Document source:
# # # #

Mais ce n'est rien pour miner le moral des Chinois.

« Nous avons quelques avantages », a déclaré Chelios, qui a joué cinq matchs pour les Red Wings de Detroit en 2018-2019, et qui a vu son père être capitaine des États-Unis aux Jeux olympiques de 1998, 2002 et 2006.

« Nous sommes habitués à ces voyages et à la nourriture. Nous connaissons la culture et nous sommes ici depuis deux semaines. Le décalage horaire ne nous affecte pas.

« En plus, nous jouons ici ensemble depuis plus de trois ans. »

Yip, dont le nom complet est « Ye Jinguang » en chinois, a indiqué que la seule chose qu'il peut promettre est que le groupe laissera tout sur la glace lors du tournoi.

« Nous allons nous donner à fond, a-t-il assuré. Je pense que nous allons attirer quelques regards. »

La Chine jouera un match hors-concours contre le Danemark jeudi, avant d'amorcer le tournoi contre les États-Unis le 10 février. Les hôtes affronteront ensuite l'Allemagne (12 février) et le Canada (13 février) en ronde préliminaire.

Cela s’avère déjà une réussite pour les Chinois, qui sont passés bien près de ne pas participer à leurs propres Jeux olympiques.

La FIHG a envisagé de remplacer les Chinois par la Norvège, qui a raté de peu les JO de Pékin, mais leur a finalement donné son feu vert en décembre, après avoir déterminé que leur formation rencontrait les critères de sélection.

« Nous savions ce dont nous étions capables aux Jeux olympiques », a confié Smith, qui a par ailleurs indiqué qu'il n'avait pas renoncé à sa citoyenneté américaine pour jouer aux JO, et que les Chinois ne lui avaient jamais demandé de le faire.

« La FIHG a fait ce qu'il fallait. »

Trois des grands-parents de Yip sont nés en Chine avant de venir au Canada, mais ils sont tous décédés et n'auront pas l'occasion de le voir jouer sur la plus grande scène dans leur pays de naissance.

« Ils seraient extrêmement excités », a-t-il laissé entendre. « Je sais que ma famille à la maison, mes parents, sont ravis.

« C'est tellement une expérience formidable. »

Comment Yip et ses coéquipiers se débrouilleront-ils face aux puissances du tournoi? Cette question est pour l’instant sans réponse.

# # # #

Données fournies:
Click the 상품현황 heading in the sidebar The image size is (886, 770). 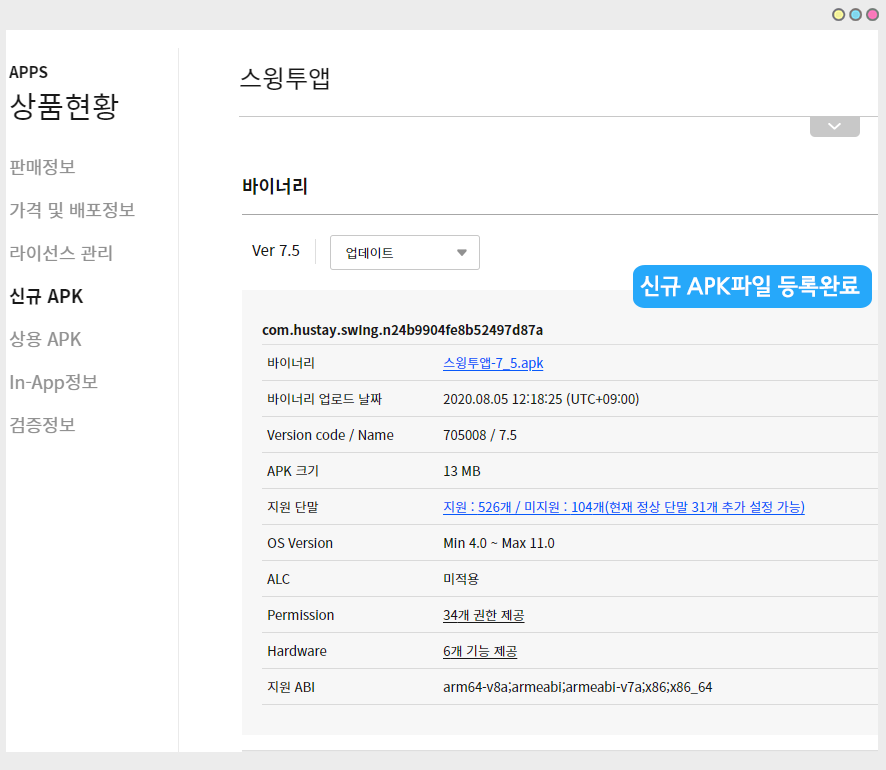tap(64, 106)
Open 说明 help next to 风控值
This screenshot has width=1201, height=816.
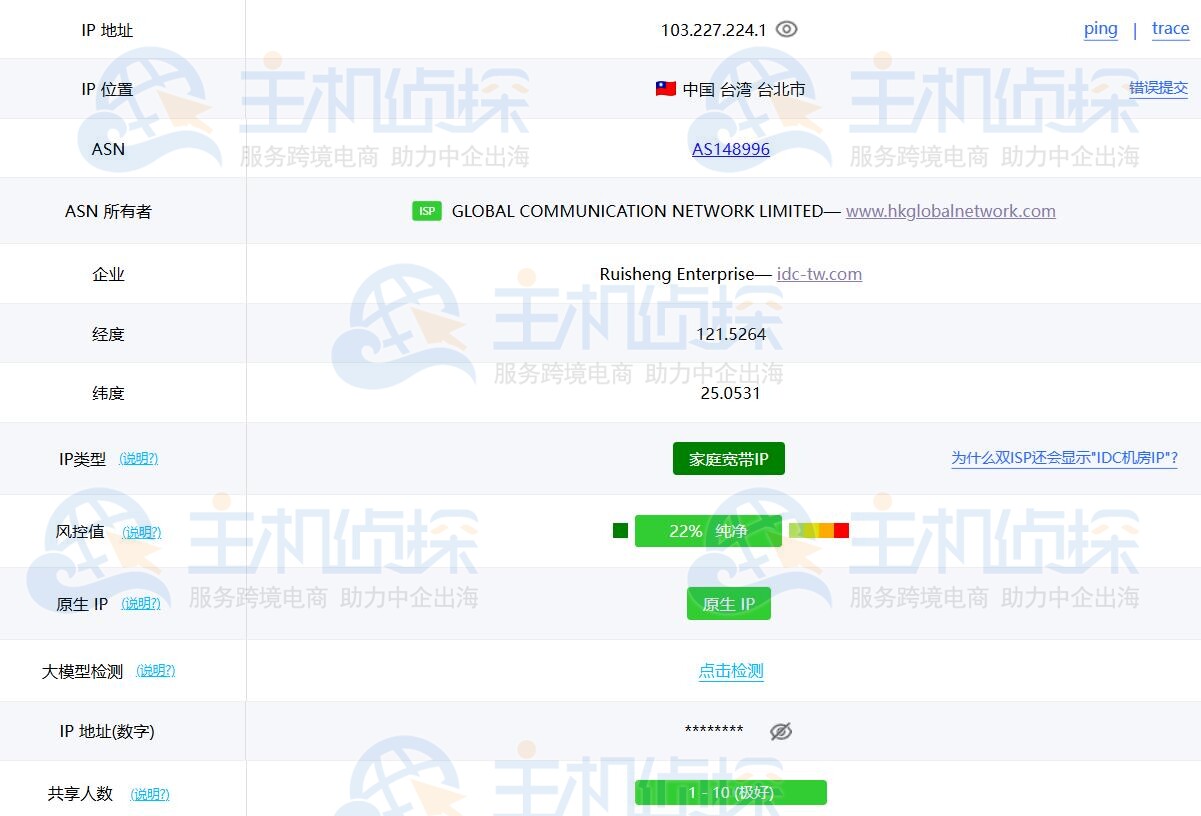(142, 532)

# # # #

Objectif A: Dans l'article sur l'équipe chinoise de hockey, relevez tous les pays contre lesquels la Chine doit jouer un match.
Objectif B: Recopiez le passage de l'article sur l'équipe chinoise de hockey qui s'ouvre sur les mots contenant « Trois des grands-parents » et se clôt sur « pays de naissance. ».

Réponse complète A: La Chine doit jouer contre le Danemark, les États-Unis, l'Allemagne et le Canada.

Réponse complète B:
Trois des grands-parents de Yip sont nés en Chine avant de venir au Canada, mais ils sont tous décédés et n'auront pas l'occasion de le voir jouer sur la plus grande scène dans leur pays de naissance.